Si apre il secondo dei miei nove giorni di questo viaggio intrapreso così, con Francesco d’Assisi. Ieri sceglievo la mia foto alla Porziuncola, Santa Maria degli Angeli, dove – basta un’ora di sosta alla stazione di Assisi – per potercisi recare: è appena là, a sinistra della ferrovia. E anche lì c’è un ricovero in pietra del santo, minuscolo, come doveva essere Francesco.
Alla Porziuncola la gente si ferma e s’inginocchia; poi, un po’ più in là va a vedere il luogo in cui Francesco in si sarebbe addormentato, ma non per sempre.

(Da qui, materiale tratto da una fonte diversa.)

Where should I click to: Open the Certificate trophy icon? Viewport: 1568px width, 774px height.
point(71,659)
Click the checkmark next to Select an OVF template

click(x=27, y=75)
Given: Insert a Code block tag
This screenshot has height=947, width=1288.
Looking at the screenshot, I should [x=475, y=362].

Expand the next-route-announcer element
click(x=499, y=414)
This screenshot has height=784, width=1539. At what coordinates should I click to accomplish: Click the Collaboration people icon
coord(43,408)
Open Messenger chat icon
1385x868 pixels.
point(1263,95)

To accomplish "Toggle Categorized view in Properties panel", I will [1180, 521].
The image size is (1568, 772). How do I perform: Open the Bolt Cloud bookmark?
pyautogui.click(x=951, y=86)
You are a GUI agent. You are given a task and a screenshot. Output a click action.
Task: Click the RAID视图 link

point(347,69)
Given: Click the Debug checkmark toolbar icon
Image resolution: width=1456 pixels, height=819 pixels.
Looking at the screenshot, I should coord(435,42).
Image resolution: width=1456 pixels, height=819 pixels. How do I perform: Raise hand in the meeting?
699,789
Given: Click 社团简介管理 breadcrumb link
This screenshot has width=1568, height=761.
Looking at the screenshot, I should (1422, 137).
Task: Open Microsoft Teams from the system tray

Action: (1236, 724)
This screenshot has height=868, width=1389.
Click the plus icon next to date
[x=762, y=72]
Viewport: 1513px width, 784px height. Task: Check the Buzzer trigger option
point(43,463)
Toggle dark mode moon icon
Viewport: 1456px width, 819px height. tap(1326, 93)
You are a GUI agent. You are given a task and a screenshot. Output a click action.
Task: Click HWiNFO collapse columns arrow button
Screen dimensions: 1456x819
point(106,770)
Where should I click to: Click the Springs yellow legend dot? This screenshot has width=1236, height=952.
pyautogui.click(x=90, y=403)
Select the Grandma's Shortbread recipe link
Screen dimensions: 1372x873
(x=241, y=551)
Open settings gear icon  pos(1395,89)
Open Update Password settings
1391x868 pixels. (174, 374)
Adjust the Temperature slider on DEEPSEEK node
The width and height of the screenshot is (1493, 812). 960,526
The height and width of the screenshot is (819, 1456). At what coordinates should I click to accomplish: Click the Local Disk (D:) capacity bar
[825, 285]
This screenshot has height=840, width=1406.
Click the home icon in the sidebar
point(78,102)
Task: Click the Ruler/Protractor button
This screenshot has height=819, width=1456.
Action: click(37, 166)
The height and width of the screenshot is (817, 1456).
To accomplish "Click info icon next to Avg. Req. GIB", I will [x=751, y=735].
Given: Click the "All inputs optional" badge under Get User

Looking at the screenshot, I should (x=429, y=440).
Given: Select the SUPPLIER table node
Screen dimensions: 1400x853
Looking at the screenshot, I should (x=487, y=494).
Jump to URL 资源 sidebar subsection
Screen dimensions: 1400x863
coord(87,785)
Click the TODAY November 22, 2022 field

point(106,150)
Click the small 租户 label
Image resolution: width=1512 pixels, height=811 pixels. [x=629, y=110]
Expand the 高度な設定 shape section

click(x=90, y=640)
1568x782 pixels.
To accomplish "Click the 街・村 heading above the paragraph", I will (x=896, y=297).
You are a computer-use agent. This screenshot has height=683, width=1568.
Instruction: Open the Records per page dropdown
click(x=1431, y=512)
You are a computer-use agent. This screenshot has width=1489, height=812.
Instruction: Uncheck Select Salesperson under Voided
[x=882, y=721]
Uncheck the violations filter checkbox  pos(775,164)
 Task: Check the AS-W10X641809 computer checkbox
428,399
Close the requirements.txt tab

Ci sono invece come delle cellette di pietra – poco più di una stalla a Rivotorto - dov’erano i lebbrosi. E quello è un altro cammino da non mancare. Non manco mai di farlo, per ricordarmi anche la mia di lebbra. Perché se la Porziuncola è l’uomo da restaurare e il suo tempio grande e minuscolo insieme; Rivotorto è l’abbraccio da non mancare a chi è messo da parte e guardato a vista, l’intoccabile, il dolore, l’ultimo degli ultimi di cui pure non si può avere timore. La lebbre possono essere guarite e non di rado possono guarire chi ne viene a contatto.
Leggevo giorni fa il dramma “L’annonce” di Paul Claudel. Protagonista ne è Violaine; e la sua lebbra, l’isolamento e l’abbandono che ne consegue n una Francia un po’ di maniera dei tempi della pulzella d’Orleans.
Anche in Violaine, la lebbra fiorisce e dà frutti, appunto. Dai lebbrosi e dalle nostre ferite non c’è che da imparare.